Task requirements: How many lines in the listing below include the word "item"? Reply with the count alone.

Given entries:
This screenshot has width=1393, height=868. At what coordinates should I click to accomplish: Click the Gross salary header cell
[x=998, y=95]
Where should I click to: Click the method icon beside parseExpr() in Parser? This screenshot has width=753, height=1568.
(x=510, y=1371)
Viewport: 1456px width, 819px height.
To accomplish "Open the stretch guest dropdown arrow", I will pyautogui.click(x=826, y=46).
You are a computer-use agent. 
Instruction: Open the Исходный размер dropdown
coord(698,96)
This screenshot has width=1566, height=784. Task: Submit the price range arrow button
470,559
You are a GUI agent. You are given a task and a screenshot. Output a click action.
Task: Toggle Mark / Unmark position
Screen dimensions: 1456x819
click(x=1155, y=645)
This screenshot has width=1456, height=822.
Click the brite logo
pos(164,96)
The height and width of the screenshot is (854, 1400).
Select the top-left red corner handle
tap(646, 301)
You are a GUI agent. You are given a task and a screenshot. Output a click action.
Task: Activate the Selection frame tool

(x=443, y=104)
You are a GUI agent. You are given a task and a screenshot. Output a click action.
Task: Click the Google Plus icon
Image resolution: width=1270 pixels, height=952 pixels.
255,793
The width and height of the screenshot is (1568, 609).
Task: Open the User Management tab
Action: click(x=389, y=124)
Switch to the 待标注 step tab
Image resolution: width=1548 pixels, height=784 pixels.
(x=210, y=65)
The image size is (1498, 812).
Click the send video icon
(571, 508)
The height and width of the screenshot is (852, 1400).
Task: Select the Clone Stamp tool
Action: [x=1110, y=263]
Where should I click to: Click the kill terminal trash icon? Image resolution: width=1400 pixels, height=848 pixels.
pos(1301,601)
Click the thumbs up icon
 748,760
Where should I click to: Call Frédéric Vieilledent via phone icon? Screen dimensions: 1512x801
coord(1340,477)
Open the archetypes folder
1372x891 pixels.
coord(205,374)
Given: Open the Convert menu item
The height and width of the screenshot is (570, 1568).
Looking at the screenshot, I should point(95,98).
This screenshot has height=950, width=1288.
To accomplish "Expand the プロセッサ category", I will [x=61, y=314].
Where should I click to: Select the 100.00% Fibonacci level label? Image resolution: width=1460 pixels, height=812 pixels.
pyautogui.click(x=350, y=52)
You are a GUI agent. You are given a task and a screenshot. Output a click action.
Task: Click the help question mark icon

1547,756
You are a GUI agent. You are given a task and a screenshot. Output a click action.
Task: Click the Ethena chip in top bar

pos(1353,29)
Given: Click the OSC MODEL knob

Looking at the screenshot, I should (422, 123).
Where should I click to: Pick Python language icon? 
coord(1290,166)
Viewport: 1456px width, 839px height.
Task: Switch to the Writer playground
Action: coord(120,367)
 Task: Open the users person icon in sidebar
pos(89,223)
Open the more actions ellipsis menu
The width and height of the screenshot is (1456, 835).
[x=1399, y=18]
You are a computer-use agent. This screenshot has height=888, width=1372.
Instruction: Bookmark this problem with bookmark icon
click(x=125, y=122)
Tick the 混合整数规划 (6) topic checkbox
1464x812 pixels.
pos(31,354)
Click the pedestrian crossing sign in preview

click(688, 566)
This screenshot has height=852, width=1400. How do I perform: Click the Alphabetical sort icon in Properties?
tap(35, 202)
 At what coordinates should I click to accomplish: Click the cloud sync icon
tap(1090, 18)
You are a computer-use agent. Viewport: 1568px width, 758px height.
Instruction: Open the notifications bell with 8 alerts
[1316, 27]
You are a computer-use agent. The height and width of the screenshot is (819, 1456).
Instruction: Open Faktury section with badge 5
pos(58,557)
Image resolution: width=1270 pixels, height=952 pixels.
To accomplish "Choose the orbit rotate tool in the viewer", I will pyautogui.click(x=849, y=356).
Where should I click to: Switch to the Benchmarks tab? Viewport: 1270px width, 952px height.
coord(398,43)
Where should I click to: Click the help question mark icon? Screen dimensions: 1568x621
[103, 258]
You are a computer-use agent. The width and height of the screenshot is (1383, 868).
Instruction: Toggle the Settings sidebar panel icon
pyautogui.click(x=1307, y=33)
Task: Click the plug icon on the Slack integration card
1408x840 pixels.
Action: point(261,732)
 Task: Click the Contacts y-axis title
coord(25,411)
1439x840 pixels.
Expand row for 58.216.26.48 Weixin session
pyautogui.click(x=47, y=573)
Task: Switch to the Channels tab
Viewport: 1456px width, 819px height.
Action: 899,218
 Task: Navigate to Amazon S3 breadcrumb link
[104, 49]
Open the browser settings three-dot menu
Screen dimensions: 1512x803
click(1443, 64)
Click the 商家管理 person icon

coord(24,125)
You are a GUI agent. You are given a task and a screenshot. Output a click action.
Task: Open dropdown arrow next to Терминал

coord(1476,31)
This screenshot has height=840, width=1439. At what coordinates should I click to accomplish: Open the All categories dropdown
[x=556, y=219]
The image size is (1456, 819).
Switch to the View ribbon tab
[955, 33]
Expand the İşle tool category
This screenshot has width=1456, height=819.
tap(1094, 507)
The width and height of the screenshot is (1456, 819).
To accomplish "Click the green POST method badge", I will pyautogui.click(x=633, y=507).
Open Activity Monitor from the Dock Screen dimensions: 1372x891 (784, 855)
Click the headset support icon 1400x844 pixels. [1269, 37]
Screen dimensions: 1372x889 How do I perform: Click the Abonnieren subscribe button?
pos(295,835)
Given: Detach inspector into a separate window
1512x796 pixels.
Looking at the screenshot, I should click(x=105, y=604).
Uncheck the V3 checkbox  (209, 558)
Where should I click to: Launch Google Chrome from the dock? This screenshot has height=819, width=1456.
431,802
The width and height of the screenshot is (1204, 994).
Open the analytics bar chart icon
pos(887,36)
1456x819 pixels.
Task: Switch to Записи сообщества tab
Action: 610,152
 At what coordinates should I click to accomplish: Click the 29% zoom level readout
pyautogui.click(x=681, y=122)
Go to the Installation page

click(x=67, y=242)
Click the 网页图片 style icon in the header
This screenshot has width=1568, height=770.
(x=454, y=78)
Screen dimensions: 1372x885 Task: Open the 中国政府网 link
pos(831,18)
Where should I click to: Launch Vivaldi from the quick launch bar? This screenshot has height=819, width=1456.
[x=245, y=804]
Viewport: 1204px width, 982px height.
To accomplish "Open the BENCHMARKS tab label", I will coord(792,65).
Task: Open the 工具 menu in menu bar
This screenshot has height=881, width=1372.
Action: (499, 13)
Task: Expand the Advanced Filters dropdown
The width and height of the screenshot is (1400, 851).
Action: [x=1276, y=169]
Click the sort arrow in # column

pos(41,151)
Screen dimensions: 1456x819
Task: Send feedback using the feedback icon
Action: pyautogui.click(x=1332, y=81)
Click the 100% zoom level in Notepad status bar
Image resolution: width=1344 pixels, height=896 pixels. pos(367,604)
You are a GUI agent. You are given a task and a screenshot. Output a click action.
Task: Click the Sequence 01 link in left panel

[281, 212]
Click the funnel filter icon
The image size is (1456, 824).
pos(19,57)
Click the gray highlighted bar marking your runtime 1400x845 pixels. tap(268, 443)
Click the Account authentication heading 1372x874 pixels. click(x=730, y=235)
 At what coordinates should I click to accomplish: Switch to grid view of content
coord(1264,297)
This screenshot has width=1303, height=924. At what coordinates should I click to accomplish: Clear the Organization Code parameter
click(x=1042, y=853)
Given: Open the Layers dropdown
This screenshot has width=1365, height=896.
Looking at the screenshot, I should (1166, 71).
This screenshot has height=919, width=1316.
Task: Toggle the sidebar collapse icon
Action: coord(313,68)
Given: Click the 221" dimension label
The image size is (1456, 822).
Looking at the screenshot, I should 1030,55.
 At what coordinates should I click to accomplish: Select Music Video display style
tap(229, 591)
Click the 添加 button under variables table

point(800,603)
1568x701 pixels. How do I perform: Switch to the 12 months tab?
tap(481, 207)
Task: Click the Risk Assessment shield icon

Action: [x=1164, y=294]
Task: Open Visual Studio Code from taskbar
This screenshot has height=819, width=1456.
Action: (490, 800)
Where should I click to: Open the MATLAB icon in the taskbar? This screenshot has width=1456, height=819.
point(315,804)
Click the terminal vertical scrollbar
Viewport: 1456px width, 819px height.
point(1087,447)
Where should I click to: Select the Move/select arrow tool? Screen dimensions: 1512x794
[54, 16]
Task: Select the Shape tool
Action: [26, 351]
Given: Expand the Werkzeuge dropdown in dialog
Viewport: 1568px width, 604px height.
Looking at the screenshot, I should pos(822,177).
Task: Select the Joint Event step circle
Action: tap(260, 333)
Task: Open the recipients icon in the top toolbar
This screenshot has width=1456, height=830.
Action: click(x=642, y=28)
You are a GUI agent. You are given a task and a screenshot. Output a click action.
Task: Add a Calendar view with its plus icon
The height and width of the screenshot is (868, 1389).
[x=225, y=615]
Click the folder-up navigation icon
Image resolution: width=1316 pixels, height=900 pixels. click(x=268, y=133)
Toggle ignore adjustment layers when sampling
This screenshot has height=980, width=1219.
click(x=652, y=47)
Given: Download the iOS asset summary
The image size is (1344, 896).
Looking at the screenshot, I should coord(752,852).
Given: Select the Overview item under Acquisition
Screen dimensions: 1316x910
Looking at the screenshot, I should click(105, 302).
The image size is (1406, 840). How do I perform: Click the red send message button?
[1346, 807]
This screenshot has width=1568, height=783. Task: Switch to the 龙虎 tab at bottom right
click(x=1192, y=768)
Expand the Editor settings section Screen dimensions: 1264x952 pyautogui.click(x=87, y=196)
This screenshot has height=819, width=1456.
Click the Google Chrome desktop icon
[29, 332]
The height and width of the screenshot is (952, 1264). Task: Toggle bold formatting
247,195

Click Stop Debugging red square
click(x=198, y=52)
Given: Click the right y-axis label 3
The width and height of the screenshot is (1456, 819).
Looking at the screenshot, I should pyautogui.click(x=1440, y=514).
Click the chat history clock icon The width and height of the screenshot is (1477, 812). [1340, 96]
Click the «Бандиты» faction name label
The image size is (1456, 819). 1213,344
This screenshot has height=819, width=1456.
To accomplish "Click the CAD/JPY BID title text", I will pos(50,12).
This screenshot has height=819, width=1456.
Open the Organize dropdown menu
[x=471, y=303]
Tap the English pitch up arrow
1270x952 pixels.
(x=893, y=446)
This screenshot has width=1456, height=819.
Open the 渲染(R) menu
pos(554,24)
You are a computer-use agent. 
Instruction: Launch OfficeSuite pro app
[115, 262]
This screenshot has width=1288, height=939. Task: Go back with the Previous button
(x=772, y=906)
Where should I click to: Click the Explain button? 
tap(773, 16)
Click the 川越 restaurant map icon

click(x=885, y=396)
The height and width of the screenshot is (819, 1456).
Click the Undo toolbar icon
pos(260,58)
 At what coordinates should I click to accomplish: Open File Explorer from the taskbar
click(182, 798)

Result for this task: 2